Thursday, October 4, 2012

October 4, 2012: Up in the Air, Part Four

[Just to prove that American Studies inspirations can and do come from everywhere, this week I’m going to feature five topics that I was prompted to think about by the US Airways Magazine on my flight down to Philly. Please share your responses to any of these topics, or other American Studies topics you’ve recently been inspired to think about!]
On the pristine and threatened island that reflects some of the worst and the best of contemporary American identity.
Elsewhere in this issue of the magazine there’s a travel-guide style piece for trips to “America’s 51st state,” Puerto Rico. Much of the article focuses on San Juan, the island’s capital and largest city; it’s also the site of November’s American Studies Association conference, the first which I’ll be attending in many years (as a particularly grueling part of my Encyclopedia of American Studies editorial board duties). But while I could dedicate this post to my travel plans, I thought that perhaps a second inspiration, one provided by the first site detailed in the article—the small neighboring island of Vieques—might be of broader interest to readers and fellow American Studiers. (Although if you’re going to be at ASA, let me know here or at brailton@fitchburgstate.edu and we can have an AmericanStudier meet-up!)
The Vieques section of the article begins with a pretty egregious sentence: “It could be said that bombs saved Vieques.” I get the author’s point—the U.S. military’s multi-decade use of much of the island for live-fire training exercises means that it has been significantly less touristed than much of the rest of the Caribbean—but it not only rings utterly false to what bombs do to any place where they fall, but also elides the very controversial history surrounding that military practice. For one thing, as detailed at that link above, the military also used Vieques as a dumping site for various dangerous and toxic wastes and chemicals; such abuses have been far more destructive to the affected parts of the island than even the worst tourists could ever have been. For another, the military continued its live-fire exercises for many years after they began to receive extended and vocal pushback and resistance, demands from both Puerto Ricans and other concerned Americans that these practices cease. At their broadest level, these histories and abuses parallel much of the worst of how the U.S. government and military has engaged with the Caribbean and the Western Hemisphere over the 20th century.

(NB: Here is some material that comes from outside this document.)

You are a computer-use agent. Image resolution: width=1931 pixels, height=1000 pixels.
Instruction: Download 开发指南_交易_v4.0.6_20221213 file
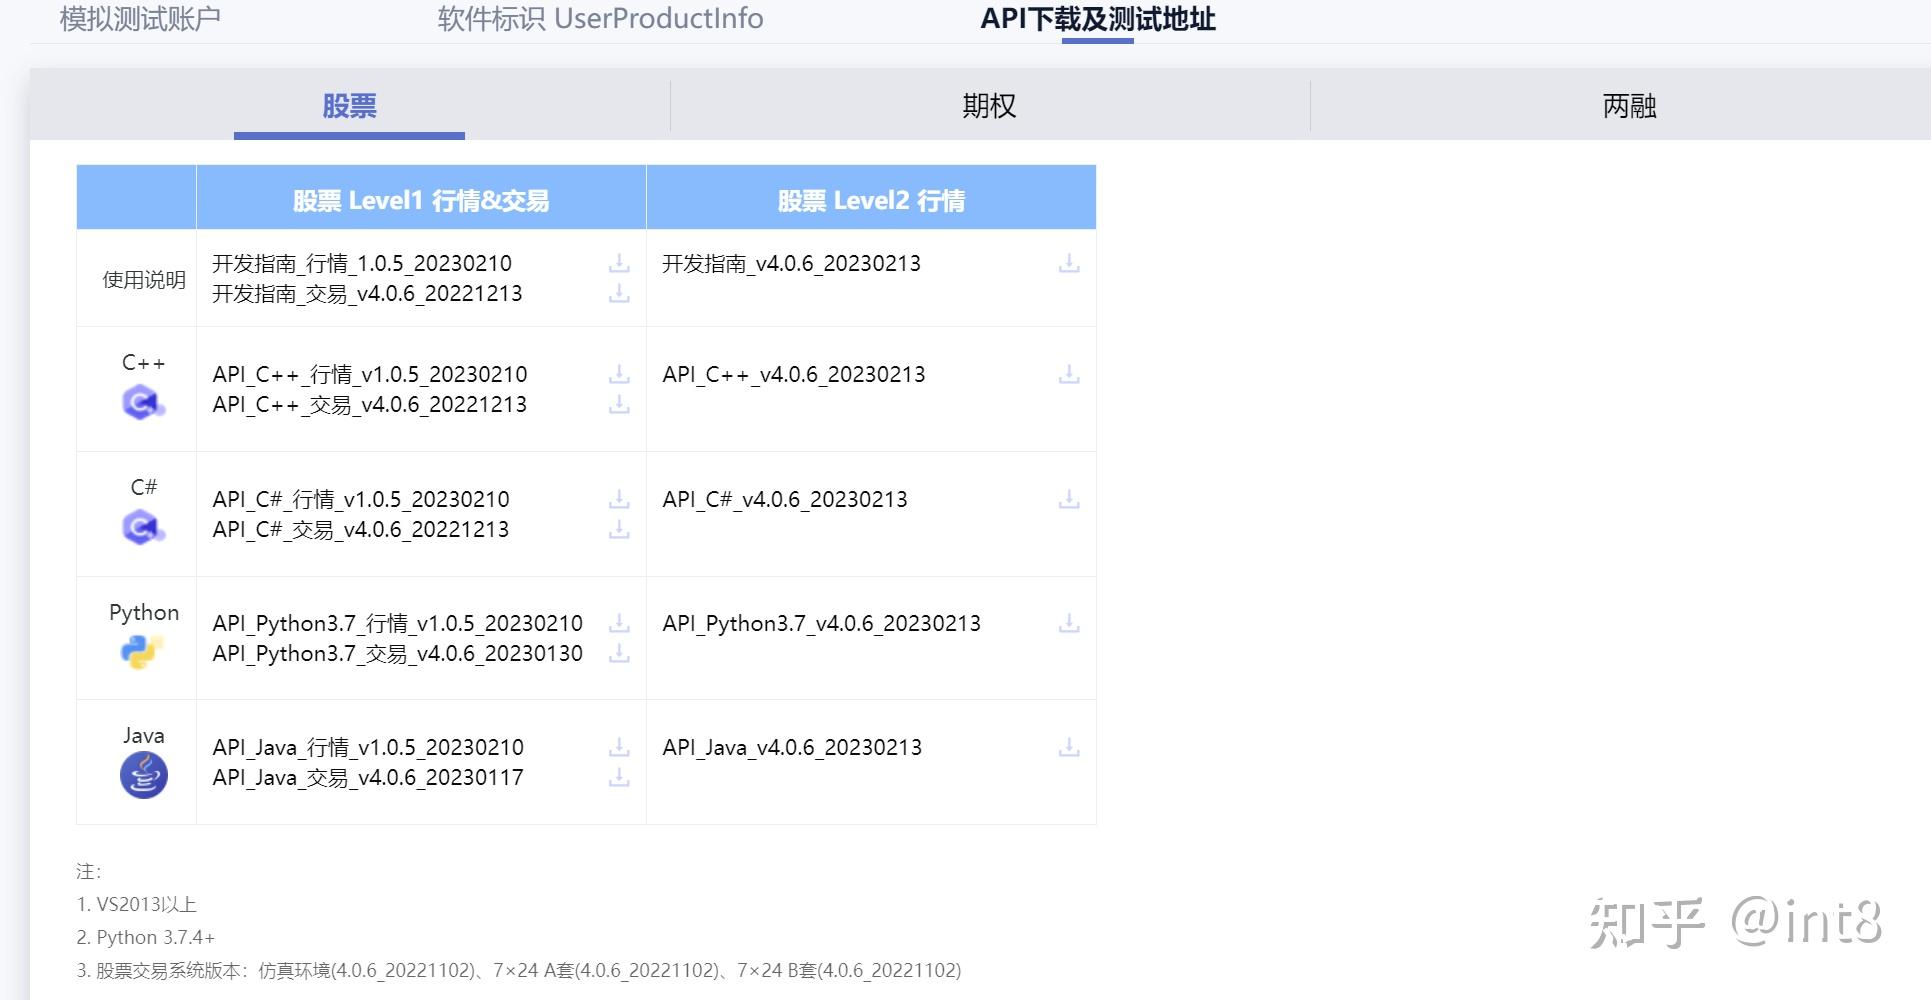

Yet the island can also be connected to some of the most ideal aspects of contemporary American community and identity. For example, those protests eventually but importantly succeeded—in 2003 the military changed its policies and stopped using Vieques for those different but equally damaging purposes, one of the 21st century’s clearest victories to date for social and political activism. Moreover, that section of the island was converted into a National Wildlife Refuge, a wonderful way to keep it from being immediately overrun by those aforementioned tourists and to honor the conservationist legacy of one of America’s most famous visitors to Puerto Rico, Teddy Roosevelt. And finally, I would argue that remembering America’s complex relationship to Vieques would force us to engage with the island’s history as part of America, both legally (as of course all of Puerto Rico has been for more than a century) and thematically (as, I have argued in this space, all of the Caribbean can be seen as intimately interconnected with the United States, and vice versa). All good reasons to visit Vieques, and not just for the pristine beaches!
Finally air-inspired post tomorrow,
Ben
PS. What do you think? Perspectives on Vieques, Puerto Rico, the Caribbean, or related places and themes?
10/4 Memory Day nominees: A tie between Frederic Remington, the talented artist and illustrator who is worth remembering as much for his connections to American legends and myths as for his own impressive career; and Buster Keaton, the pioneering comedian and filmmaker whose most famous work likewise engages directly with questions of American history and mythology.